We take an in-depth look at food this month, looking at the prospects of big data sowing a new green revolution and the global battle against food waste
This month in Ethical Corporation magazine we emerging solutions to address growing challenges in the global food system. By 2050 there will be almost two-and-a-half billion more mouths to feed on planet Earth, and we will need to produce almost twice as much food as today.
Yet we cannot feed the numbers we have now with current agricultural practices, nor with the amount of food wasted and lost on the journey from farm to fork. And the impact of climate change, which has already caused Saudi Arabia to buy land in water-stressed California and Arizona to grow hay to ship back home, will only worsen.
Angeli Mehta looks at how big data is revolutionising agriculture as Silicon Valley comes to the farm gate, with agri-tech start-ups offering technologies to allow food to be grown more efficiently and sustainably for companies such as Kellogg and Campbell’s Soup.

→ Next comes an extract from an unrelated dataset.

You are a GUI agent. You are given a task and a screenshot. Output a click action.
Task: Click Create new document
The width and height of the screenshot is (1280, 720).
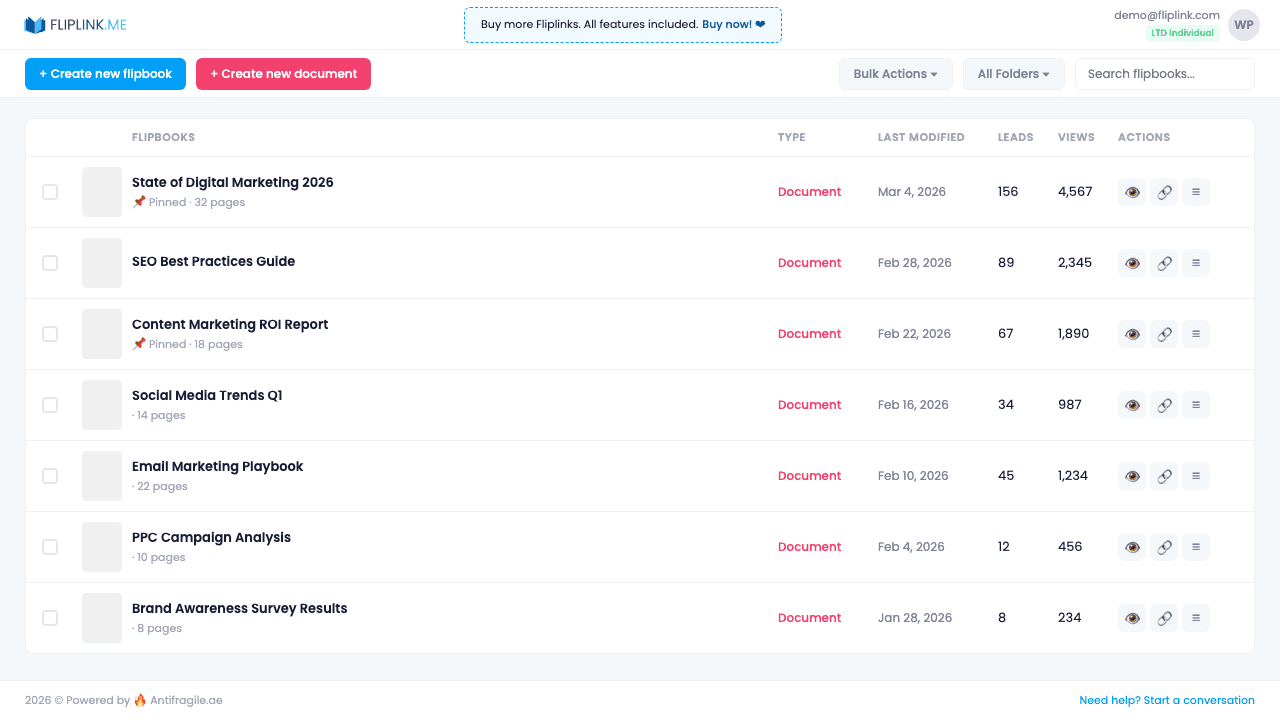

She also looks at the firms, like AeroFarms and Plantagon, that are growing food in urban farms, using significantly less land and water, as well as innovations in alternative proteins for animals. She also looks at the firms that are bringing a sea change to the way we produce fish.
Eric Marx reports from Berlin on the apps that are helping smallholders in developing countries achieve optimal harvests, and asks whether agri-tech can sow a green revolution for India’s poorest farmers.
We also look at another important solution to food security: the global effort to tackle food loss and waste through the multi-stakeholder Champions 12.3 platform. Editor Terry Slavin interviews Liz Goodwin, former CEO of the UK waste reduction charity WRAP, who now heads up the World Resources Institute’s food loss and waste effort, while Diana Rojas reports from Washington on some of the companies, led by UK retailer Tesco, that are doing the most to tackle food waste throughout their supply chains. And we look at a new report from food charity Feedback arguing that the prime culprit for UK food waste is over-production by farmers to meet impossible cosmetic demands by supermarkets.
As always, plenty of food for thought.